▶ **Assignment A**
Reproduce the passage of the report on rising polio cases in northern Nigeria, starting with "She linked the" and going on through "for routine immunisation.".
▶ **Assignment B**
Pick up the report on rising polio cases in northern Nigeria after its last sentence and continue it.

▶ **Document excerpt**
↓
நைஜீரியா: முஸ்லீம் இமாம்கள் போலியோ தடுப்புமருந்துக்கு எதிர்ப்பு தெரிவிப்பதால், போலியோ பரவுகிறது
இஸ்லாமிய இமாம்களின் காரணமாக ஏராளமான சிறுவர்கள் போலியோவினால் கடுமையாக பாதிக்கப்பட்டுள்ளனர்.
Polio on the rise in north Nigerian state
8 hours ago
KANO, Nigeria (AFP) — Officials in northern Nigeria's most populuous state have said they are worried by a sharp rise in the number of cases of the paralysing disease poliomyelitis.
"In the last six months we have recorded 90 polio cases which is a radical shift from the same period in 2007 when we had zero cases," Kano health commissioner Aisha Isyaku Kiru told a gathering of health officials and donor agencies late Friday.
She linked the increase to a decline in polio immunisation as parents have become increasingly reluctant to take their children for routine immunisation.
"Events in the past few months in the journey towards polio eradication have been disheartening," Kano state governor Ibrahim Shekarau told the same gathering.
Kano has been the epicentre of the transmission of the crippling polio virus to other parts of the world since 2003 when the authorities suspended polio immunization for 13 months.
The suspension followed claims by radical muslim clerics and some medical doctors that the vaccine was laced with substances that could render girls infertile as part of a US-led western plot to depopulate Africa.
↑
Stored records
↓
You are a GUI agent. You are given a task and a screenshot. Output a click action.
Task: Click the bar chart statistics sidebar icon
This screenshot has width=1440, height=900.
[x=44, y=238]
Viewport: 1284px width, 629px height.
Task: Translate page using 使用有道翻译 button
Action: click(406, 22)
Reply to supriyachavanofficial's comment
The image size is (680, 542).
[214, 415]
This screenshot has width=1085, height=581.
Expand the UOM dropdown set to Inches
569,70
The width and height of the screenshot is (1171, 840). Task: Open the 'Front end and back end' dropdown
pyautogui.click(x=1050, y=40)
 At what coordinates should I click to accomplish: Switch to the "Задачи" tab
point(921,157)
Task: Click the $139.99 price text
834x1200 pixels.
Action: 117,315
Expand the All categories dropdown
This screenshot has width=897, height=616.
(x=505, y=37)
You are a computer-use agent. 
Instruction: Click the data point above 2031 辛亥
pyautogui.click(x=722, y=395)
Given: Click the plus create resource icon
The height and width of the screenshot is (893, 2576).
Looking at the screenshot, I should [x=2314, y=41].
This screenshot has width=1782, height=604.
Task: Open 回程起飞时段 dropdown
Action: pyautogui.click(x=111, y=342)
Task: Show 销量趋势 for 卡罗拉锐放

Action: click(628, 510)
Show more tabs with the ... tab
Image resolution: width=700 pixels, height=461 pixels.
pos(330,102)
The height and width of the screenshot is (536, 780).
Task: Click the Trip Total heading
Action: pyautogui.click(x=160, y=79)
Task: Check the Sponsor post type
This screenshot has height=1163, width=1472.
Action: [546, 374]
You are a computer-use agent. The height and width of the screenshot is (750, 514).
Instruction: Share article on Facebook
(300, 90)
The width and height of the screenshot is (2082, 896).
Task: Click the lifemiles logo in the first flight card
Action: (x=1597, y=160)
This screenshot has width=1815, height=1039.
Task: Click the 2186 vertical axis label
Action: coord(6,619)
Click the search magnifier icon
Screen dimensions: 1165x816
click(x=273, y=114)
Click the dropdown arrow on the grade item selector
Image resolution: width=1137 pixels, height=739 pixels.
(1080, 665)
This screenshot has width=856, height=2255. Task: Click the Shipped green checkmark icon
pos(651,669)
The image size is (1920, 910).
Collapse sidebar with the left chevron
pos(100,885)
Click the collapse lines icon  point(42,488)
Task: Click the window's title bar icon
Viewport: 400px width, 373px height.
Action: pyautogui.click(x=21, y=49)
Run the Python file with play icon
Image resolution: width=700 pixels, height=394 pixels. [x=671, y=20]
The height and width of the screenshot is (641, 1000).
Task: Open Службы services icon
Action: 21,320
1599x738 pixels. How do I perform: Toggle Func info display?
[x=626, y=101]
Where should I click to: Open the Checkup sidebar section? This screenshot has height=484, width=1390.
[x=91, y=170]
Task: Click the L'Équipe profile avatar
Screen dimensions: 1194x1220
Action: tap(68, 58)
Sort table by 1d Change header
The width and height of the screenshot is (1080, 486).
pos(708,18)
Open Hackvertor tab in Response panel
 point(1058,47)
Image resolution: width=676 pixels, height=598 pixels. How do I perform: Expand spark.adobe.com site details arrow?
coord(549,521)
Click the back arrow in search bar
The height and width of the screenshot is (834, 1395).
↑
▶ **Exercise response A**
She linked the increase to a decline in polio immunisation as parents have become increasingly reluctant to take their children for routine immunisation.

▶ **Exercise response B**
Although the state resumed its polio vaccination campaign after clinical trials in and outside Nigeria proved the vaccine safe, Kano had already infected other countries in the region that had been considered polio-free.
Even after the vaccination campaign resumed, health officials noted a falling off in interest on the part of parents.
The World Health Organisation (WHO) recently listed Nigeria, India, Pakistan and Afghanistan as the only polio-endemic countries in the world.
Seven states in the north: Kano, Katsina, Yobe, Jigawa, Zamfara, Sokoto and Kebbi, have been declared as polio-endemic states by Nigerian health authorities.
The pronouncement by the WHO "was embarrassing enough to provoke immediate response to the challenge by any serious nation", Nigeria's acting health minister Hassan Lawan told the gathering.
"We shall this time meet the March 2009 target for the interruption of the transmission of wild polio virus in Nigeria," Lawan said.
"Once you capture Kano, you capture the north and the fight against polio in Nigeria is won," Lawan said.